I ain’t learning a new Doc’s quirks.


—Al Swearengen, Unauthorized Cinnamon

I am not a man.

I can write men, I can invent men, men of valor and purpose and resolve. Unbendable, unbreakable men who stare down adversity and challenge injustice. These fictional men are the reason we go to the movies, why we buy books and, yes, comics. The hero fantasy is likely the most basic human beings have as men and women alike gravitate toward powerful figures; powerful in courage and resolve if not in physical or “super” strength. The real world is very cruel in the sense that men like this are an extreme rarity and they are usually killed. Our national role models are a bunch of simpering, whiny mama’s boys in Washington who are about as rugged as Frazier Crane and who invoke a veneer of self-righteousness and call it courage. These men always have ulterior motives and their pretense to courage exists only to manipulate people.
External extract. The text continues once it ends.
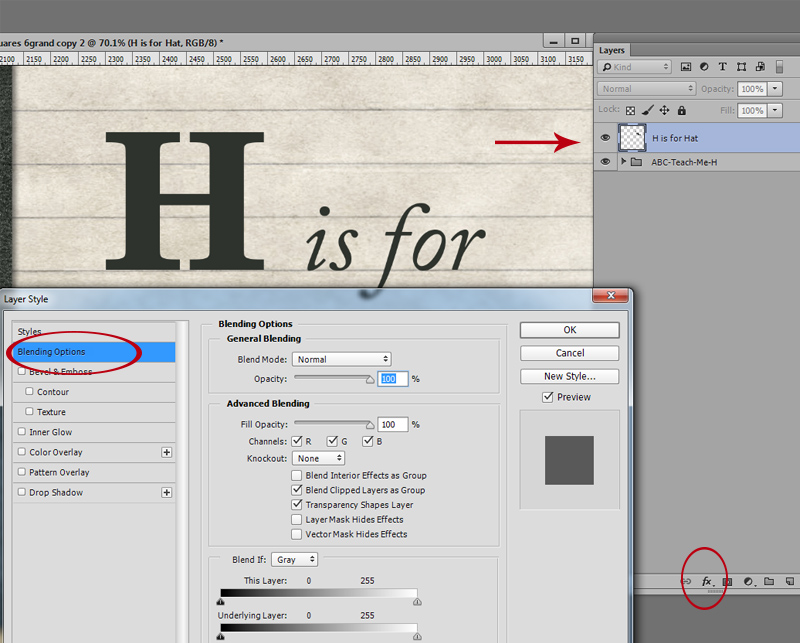Click the OK button

tap(569, 330)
Deadwood’s Seth Bullock is a real man, which is what makes Timothy Olyphant’s portrayal so watchable. It is also what makes Justified, Olyphant’s subsequent Elmore Leonard-produced vehicle, so disappointing. I had hoped Justified would be Seth Bullock In 2011. But Raylan Givens, Olyphant’s Justified U.S. Marshal, is nothing at all like the brooding, disturbed Sheriff Bullock of Deadwood; which is a crying shame. I don’t think Givens is more entertaining than Bullock, though he has more dimension. A character like Bullock, mean, short-tempered and evidently self-loathing, couldn’t possibly hold the center of a regular series though he pretends to, here. Truth is, there are many episodes where Bullock hardly shows up and barely speaks. Olyphant receives top billing in every episode, while Ian McShane, who plays Bullock’s scenery-chewing foil Al Swearengen, often recites the equivalent of the King James Bible in most episodes, yet his name comes in second.
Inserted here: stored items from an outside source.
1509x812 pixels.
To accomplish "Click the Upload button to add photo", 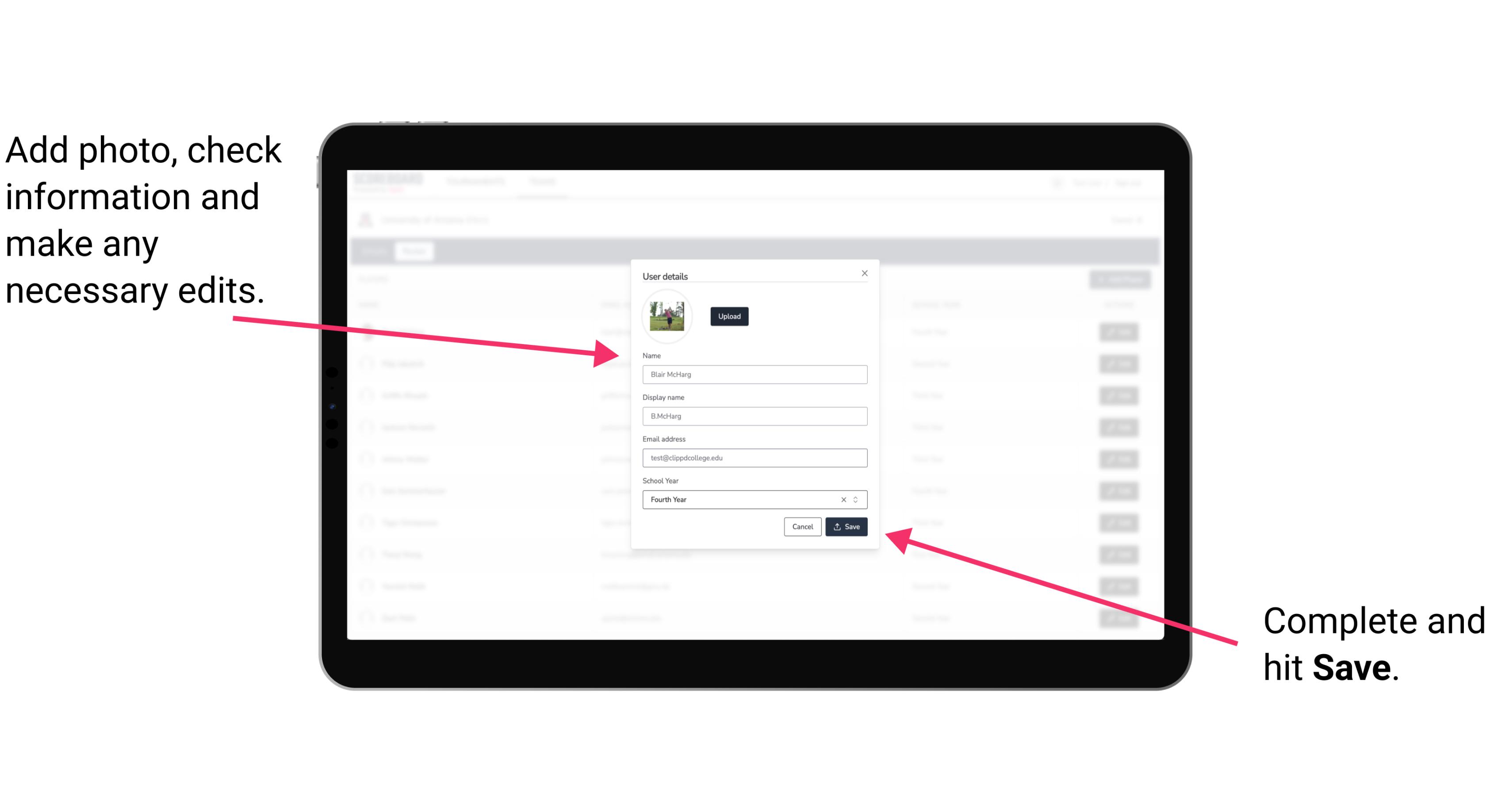I will point(729,316).
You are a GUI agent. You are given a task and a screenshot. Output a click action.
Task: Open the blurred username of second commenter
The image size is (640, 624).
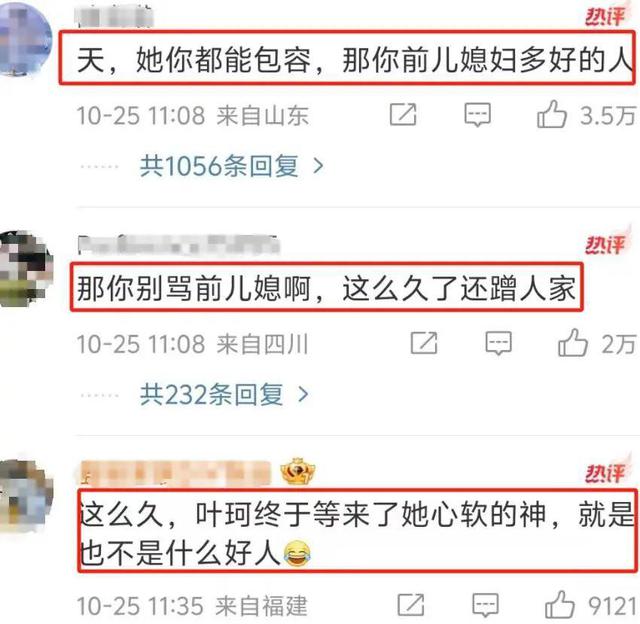(179, 245)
McShane’s Swearengen drives the story. Deadwood could likely be subtitled "The Education of Seth Bullock,” as show creator and TV scripting demigod David Milch has composed a plot so densely layered the show threatens to be much more intelligent than its audience. I learned almost nothing about the story the first time through, where I was frequently confused and lost in the twists through the alleys of Milch’s mind. Having now completed a second viewing (and with the aid of subtitles and a pause button), I had a much richer experience. While presented as the heavy, Swearengen is actually an anti-hero. Bullock is only at center in the minds of the audience who surely expect the sheriff to eventually be the good guy. Given top billing, and rivaled by no other character who walks or talks so squarely, it is a reasonable assumption that Olyphant/Bullock will hold the center. Milch relies on that expectation to spin his warped tale. The overall story is never about Bullock but about Swearengen. Bullock is not the center but barely a spoke on Swearengen’s wheel. He is not half as intelligent or as thoughtful or, in the end, as self-sacrificing as Swearengen, a brilliant character who masks his heroics in self-interest (or, is it the other way around?). His actions are heroic nonetheless because, in pursuit of his own interests, Swearengen saves the muddy, dumpy little camp he all but founded. While retaining his top billing, Bullock is, by season three, shunted off as just another cast member while Swearengen is in practically every scene.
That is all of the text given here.